( ESNUG 550 Item 6 ) -------------------------------------------- [05/22/15]

Subject: BRCM engineer evals Ausdia Timevision for STA constraints cleanup

> Our management decided we had to clean up and streamline our flow.  They
> required us to benchmark our 7 SDC constraints tools in order to pare it
> down to 1 or possibly 2 tools. ...  After those first cuts, we decided to
> proceed benchmarking Fishtail, Ausdia, Excellicon and Atrenta. ...
>
>     - "User evals Fishtail, Ausdia, Atrenta, Excellicon, Blue Pearl"
>        http://www.deepchip.com/items/0537-01.html


From: [ Mehul Mistry of Broadcom ]

Hi, John,

I work for Broadcom in chip integration in our Network Switching group.

I wanted to provide user feedback on how we use Ausdia Timevision for STA
and constraints clean up at the fullchip RTL level.


BACKGROUND

Our chips are massive and complex.  Typically the designs we implement are
100 M+ insts (and close to 1 B gates), have 1000+ clocks & generated clocks,
many complex IP blocks delivered by globally spread out design teams, and
multiple different modes of operation.

Our fullchip STA work involves two major tasks:

  1. Constraints Development
  2. Timing Closure

The constraints development phase is very challenging for SoC's of our size
and complexity.  It takes time to grasp the various clock domains, inter-IP
interactions, design mode settings etc. to develop a robust, clean set of
signoff constraints.  And if this is lacking, it directly has a negative
impact on our timing closure phase.

In our PrimeTime flow, fullchip STA work used to start when a fullchip
gate-level database (netlists or ETM's + spef's) was released and available.
And when this happened, the primary focus of the project team & management
immediately shifted to the "Timing Closure" phase -- somehow we had to
achieve timing closure and tapeout this chip!

This work flow created a lot of pressure on the fullchip STA team to:

  - quickly analyze root-cause issues on timing paths with negative slack.
  - provide feedback to the backend and IP teams.
  - look into inter-IP timing paths etc.

During this chaotic, fast moving process, the fullchip STA team was often
identifying and fixing constraint issues on the fly -- being totally in a
"reactive" mode.  There was no time or very little time available to really
focus solely on constraints development.

This led to multiple, incremental constraint releases, resulting in numerous
P&R and STA iterations, using more compute severs/licenses.  Overall, it
caused a negative impact on schedule, resources, and QoR. 


WASTING 2 TO 3 MONTHS

After several brutal fullchip timing closure & tapeout cycles, we decided to
take a step back, and think about how to improve our constraints development
process.  What we realized is that as soon as a fullchip RTL snapshot is
released, the functional verification team gets going right away.  However,
the fullchip STA/integration team can't start working until a gate-level
netlist is available which links correctly in PrimeTime.  This typically
takes 2 to 3 months, since it involves putting together a fullchip gate
database, and trying to link it cleanly with several IP blocks which have to
go through synthesis, etc.

In effect, 2 to 3 months are wasted after a RTL snapshot is released, when
nothing meaningful is done for fullchip STA and constraints. 

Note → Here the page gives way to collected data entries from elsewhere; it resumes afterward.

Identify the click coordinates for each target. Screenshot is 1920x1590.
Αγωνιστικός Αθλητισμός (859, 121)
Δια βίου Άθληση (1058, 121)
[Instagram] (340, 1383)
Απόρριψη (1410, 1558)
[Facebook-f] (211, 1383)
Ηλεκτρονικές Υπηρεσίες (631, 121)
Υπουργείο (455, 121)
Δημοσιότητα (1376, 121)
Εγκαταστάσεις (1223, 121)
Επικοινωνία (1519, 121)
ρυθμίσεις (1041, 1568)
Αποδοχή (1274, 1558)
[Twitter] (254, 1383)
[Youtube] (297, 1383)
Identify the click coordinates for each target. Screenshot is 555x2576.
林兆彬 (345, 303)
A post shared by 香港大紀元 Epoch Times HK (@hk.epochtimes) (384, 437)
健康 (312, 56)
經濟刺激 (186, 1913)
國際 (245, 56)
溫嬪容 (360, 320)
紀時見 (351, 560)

OUR AUSDIA TIMEVISION FLOW

We wanted to start "constrainsts development" right after an RTL snapshot is
released, instead of wasting those 2 to 3 months.

The basic "Timevision" fullchip RTL flow we deployed was:

    1. Load fullchip RTL from a flist.  This already exists and used by
       verification teams. 

    2. Load .lib models for all non-synthesizable logic (IO pads, memory
       macros, phys etc.

    3. Elaborate & Link the fullchip design

    4. Read basic toplevel constraints, such as primary clock defined at
       top level ports, PLL output etc. 

    5. Read block-level / IP constraints if they were available.  We do
       a "current_instance" for each block instantiation, and read the
       Block / IP constraints used for synthesis/P&R using (block instance
       prefix I used wherever applicable).  Primary clock etc. are ignored,
       since they come from the top level constraints.  Our block / IP
       constraints have if/else constructs which make sure that depending
       on some variable settings, these constraints can be either read
       in the block/IP context or fullchip context.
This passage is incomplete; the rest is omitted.